*DATASET ENTRIES*

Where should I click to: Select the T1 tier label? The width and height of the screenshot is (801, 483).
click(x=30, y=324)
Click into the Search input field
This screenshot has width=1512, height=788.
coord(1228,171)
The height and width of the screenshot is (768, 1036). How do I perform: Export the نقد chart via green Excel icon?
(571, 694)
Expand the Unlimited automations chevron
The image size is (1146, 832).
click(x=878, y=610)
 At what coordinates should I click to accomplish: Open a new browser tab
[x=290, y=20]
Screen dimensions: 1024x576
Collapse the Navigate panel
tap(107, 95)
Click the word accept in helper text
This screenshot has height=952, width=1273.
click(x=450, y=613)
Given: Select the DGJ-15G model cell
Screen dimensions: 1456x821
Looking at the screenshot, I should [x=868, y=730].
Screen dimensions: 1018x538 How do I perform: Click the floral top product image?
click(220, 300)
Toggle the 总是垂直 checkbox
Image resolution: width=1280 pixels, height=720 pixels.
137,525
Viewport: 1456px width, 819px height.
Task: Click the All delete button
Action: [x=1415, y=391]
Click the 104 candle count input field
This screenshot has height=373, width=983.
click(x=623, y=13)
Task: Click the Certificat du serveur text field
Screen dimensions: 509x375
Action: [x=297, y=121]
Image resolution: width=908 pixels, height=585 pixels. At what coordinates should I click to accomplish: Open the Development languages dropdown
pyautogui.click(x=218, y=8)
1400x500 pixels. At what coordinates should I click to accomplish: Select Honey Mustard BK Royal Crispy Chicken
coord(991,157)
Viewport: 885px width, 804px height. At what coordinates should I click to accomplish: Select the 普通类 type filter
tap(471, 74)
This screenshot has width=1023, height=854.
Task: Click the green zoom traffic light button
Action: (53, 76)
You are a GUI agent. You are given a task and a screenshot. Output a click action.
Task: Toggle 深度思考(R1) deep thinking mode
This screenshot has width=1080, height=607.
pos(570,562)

*JOB*
Format every line of the listing above as a two-column Markdown table headed Row and Line. Number the rows sequentially and leave out blank lines.

*ANSWER TO THIS TASK*
| Row | Line |
|---|---|
| 1 | Where should I click to: Select the T1 tier label? The width and height of the screenshot is (801, 483). |
| 2 | click(x=30, y=324) |
| 3 | Click into the Search input field |
| 4 | This screenshot has width=1512, height=788. |
| 5 | coord(1228,171) |
| 6 | The height and width of the screenshot is (768, 1036). How do I perform: Export the نقد chart via green Excel icon? |
| 7 | (571, 694) |
| 8 | Expand the Unlimited automations chevron |
| 9 | The image size is (1146, 832). |
| 10 | click(x=878, y=610) |
| 11 |  At what coordinates should I click to accomplish: Open a new browser tab |
| 12 | [x=290, y=20] |
| 13 | Screen dimensions: 1024x576 |
| 14 | Collapse the Navigate panel |
| 15 | tap(107, 95) |
| 16 | Click the word accept in helper text |
| 17 | This screenshot has height=952, width=1273. |
| 18 | click(x=450, y=613) |
| 19 | Given: Select the DGJ-15G model cell |
| 20 | Screen dimensions: 1456x821 |
| 21 | Looking at the screenshot, I should [x=868, y=730]. |
| 22 | Screen dimensions: 1018x538 How do I perform: Click the floral top product image? |
| 23 | click(220, 300) |
| 24 | Toggle the 总是垂直 checkbox |
| 25 | Image resolution: width=1280 pixels, height=720 pixels. |
| 26 | 137,525 |
| 27 | Viewport: 1456px width, 819px height. |
| 28 | Task: Click the All delete button |
| 29 | Action: [x=1415, y=391] |
| 30 | Click the 104 candle count input field |
| 31 | This screenshot has height=373, width=983. |
| 32 | click(x=623, y=13) |
| 33 | Task: Click the Certificat du serveur text field |
| 34 | Screen dimensions: 509x375 |
| 35 | Action: [x=297, y=121] |
| 36 | Image resolution: width=908 pixels, height=585 pixels. At what coordinates should I click to accomplish: Open the Development languages dropdown |
| 37 | pyautogui.click(x=218, y=8) |
| 38 | 1400x500 pixels. At what coordinates should I click to accomplish: Select Honey Mustard BK Royal Crispy Chicken |
| 39 | coord(991,157) |
| 40 | Viewport: 885px width, 804px height. At what coordinates should I click to accomplish: Select the 普通类 type filter |
| 41 | tap(471, 74) |
| 42 | This screenshot has width=1023, height=854. |
| 43 | Task: Click the green zoom traffic light button |
| 44 | Action: (53, 76) |
| 45 | You are a GUI agent. You are given a task and a screenshot. Output a click action. |
| 46 | Task: Toggle 深度思考(R1) deep thinking mode |
| 47 | This screenshot has width=1080, height=607. |
| 48 | pos(570,562) |